Toxoplasmosis en perros: ¿Qué es y qué síntomas tiene?

¿Cómo se contrae esta enfermedad?

La toxoplasmosis es una enfermedad causada por un parásito, Toxoplasma gondii. Éste parásito produce quistes que se eliminan en las heces del hospedador definitivo, el gato. El perro, para infectarse, ha de comer heces de gatos infectados o alimentos contaminados con éstas (verduras sin lavar, principalmente) o carnes de otros animales que estuvieran también infectados, en los que los quistes del parásito se alojan en sus músculos.

Estos quistes se absorben a través del intestino hacia la sangre, desde donde pueden dirigirse a diferentes órganos y tejidos.

Los perros susceptibles son los que tienen un sistema inmune deprimido o perros jóvenes, cuyo sistema inmune no es aún maduro.

Síntomas principales

Pueden aparecer síntomas muy diversos, aunque cuando vemos síntomas neurológicos, es una de las enfermedades que debemos descartar, ya que un perro infectado puede presentar dificultad para caminar, incoordinación, convulsiones e incluso parálisis.

Aunque también pueden observarse síntomas digestivos, como vómitos, diarrea, ictericia (coloración amarillenta de las mucosas) e inapetencia; síntomas respiratorios o fiebre, entre otros inespecíficos.

Tratamiento

No existe un tratamiento específico para esta infección, sino que se trata fundamentalmente de controlar los síntomas.
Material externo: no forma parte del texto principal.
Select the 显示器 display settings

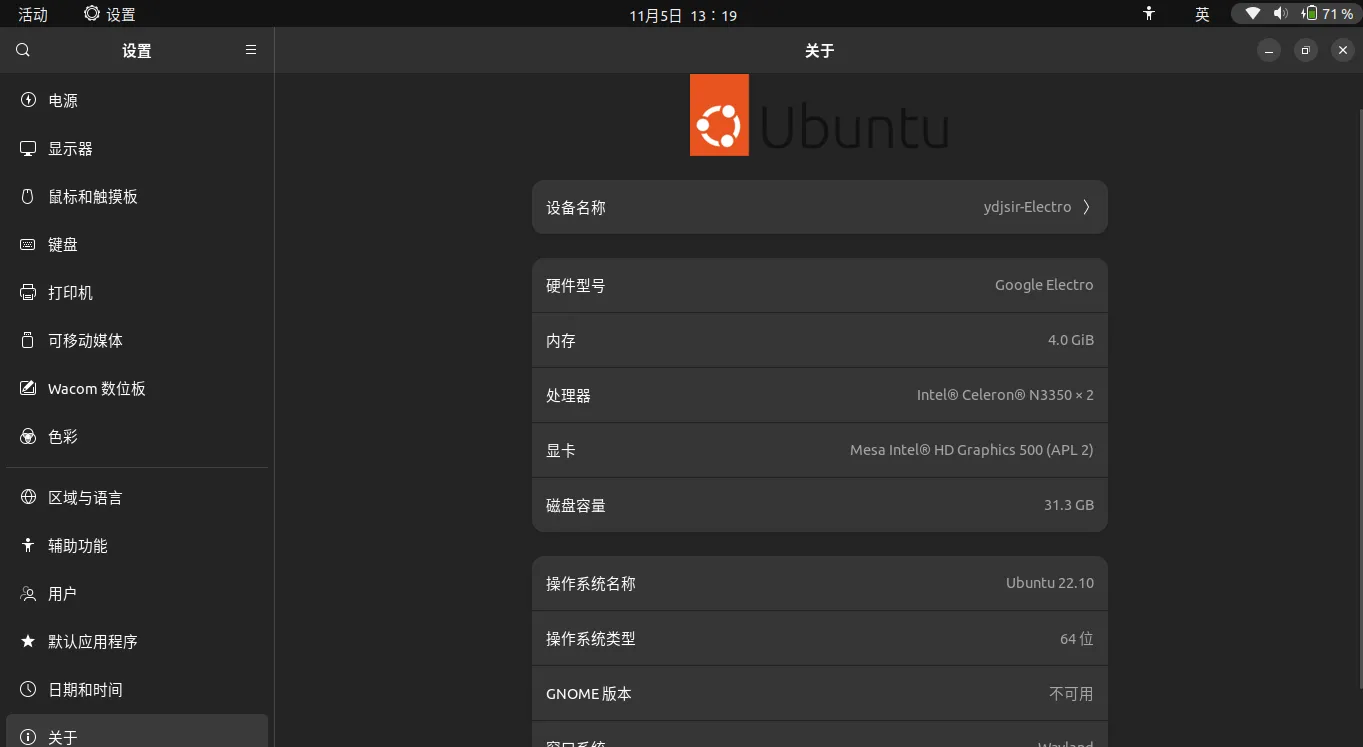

De manera que se suele hospitalizar al perro, en función de la severidad de los signos, sobre todo cuando hay afección neurológica o deshidratación, para restaurar fluidos vía intravenosa. En ocasiones se suelen emplear antibióticos, para evitar infecciones bacterianas secundarias.

La toxoplasmosis en humanos

Esta en una enfermedad que podemos contraer las personas, pero al igual que los perros, la vía de contagio es la ingestión de alimentos crudos contaminados o accidentalmente por heces de gatos enfermos (esta última es más infrecuente por las medidas de higiene ).
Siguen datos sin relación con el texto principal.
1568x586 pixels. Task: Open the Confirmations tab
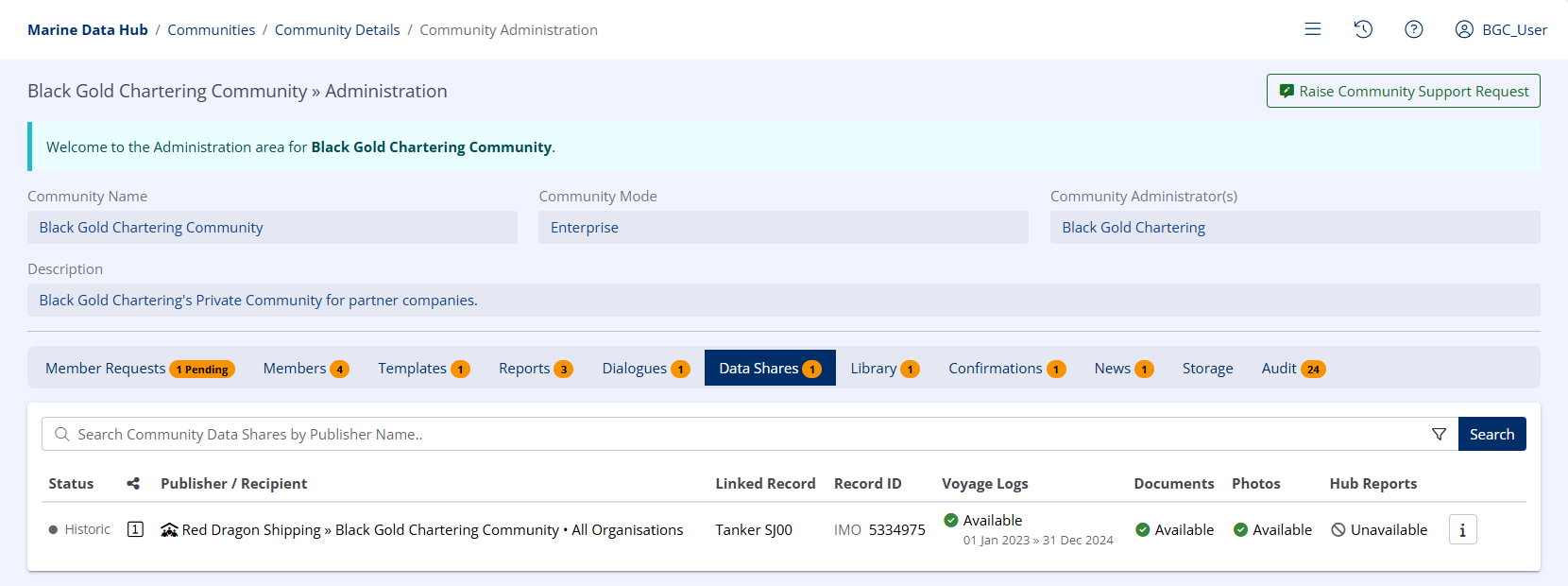point(1006,369)
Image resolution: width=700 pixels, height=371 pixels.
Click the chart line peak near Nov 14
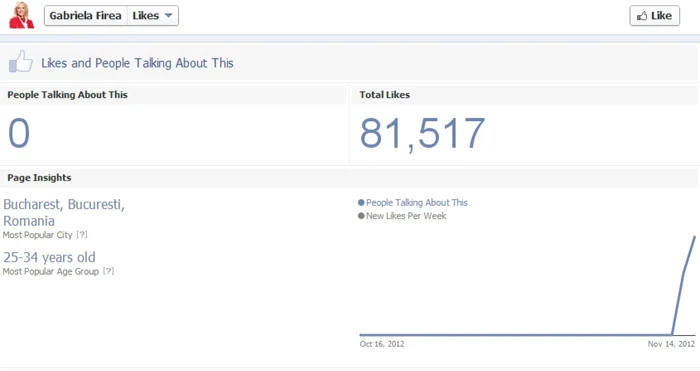pos(694,238)
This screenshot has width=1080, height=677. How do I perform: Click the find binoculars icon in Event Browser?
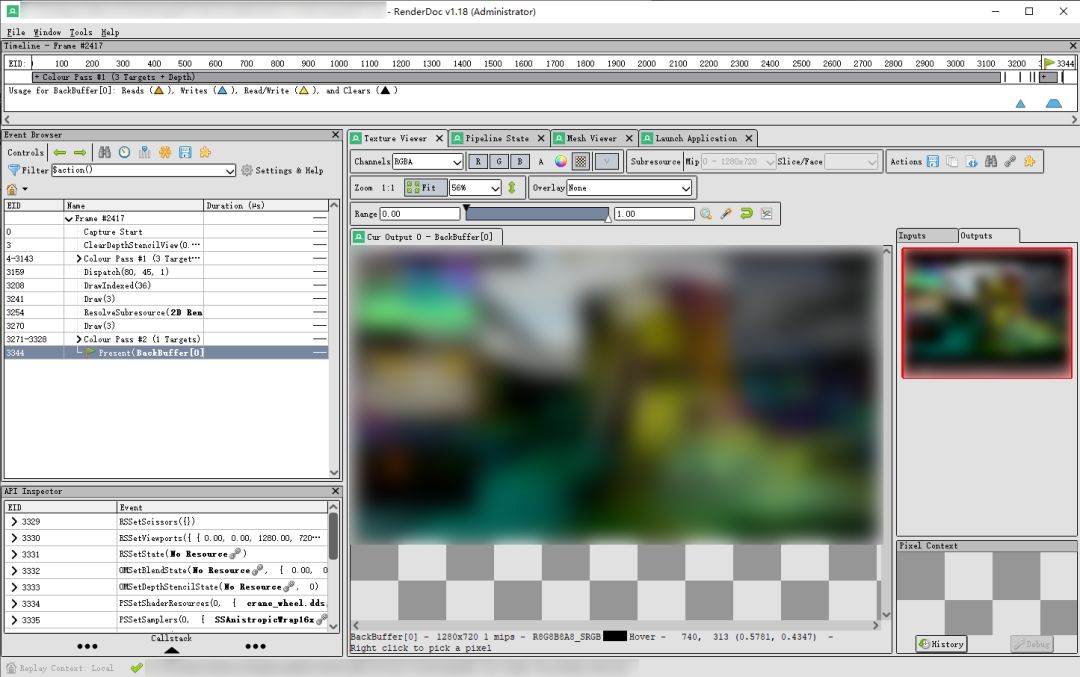[104, 152]
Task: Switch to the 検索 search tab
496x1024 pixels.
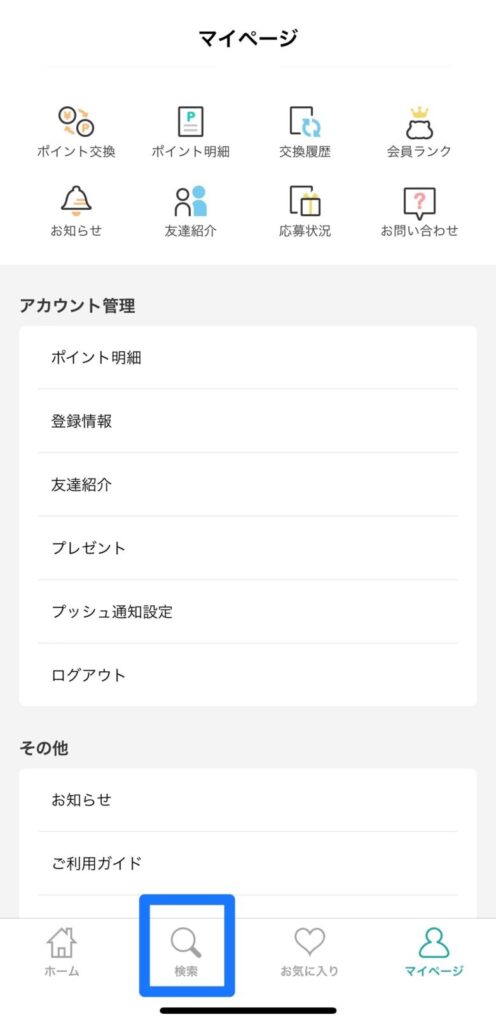Action: 186,952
Por lo tanto, un perro nunca podrá transmitir esta enfermedad, salvo que se ingiera su carne, algo que en nuestro país no se suele realizar.

La prevención es clave

Igual que las recomendaciones que nos hacen a las personas van dirigidas a evitar la ingesta de carnes sin cocinar ni congelar previamente, para los perros se dan las mismas advertencias. Si alimentamos a nuestro perro con carne cruda, siempre debe haber sido congelada previamente, al menos, 3-5 días.

Del mismo modo, debemos evitar que los perros ingieran heces de gato, principalmente de gatos que habitan en la calle y no podemos saber si padecen alguna enfermedad o no.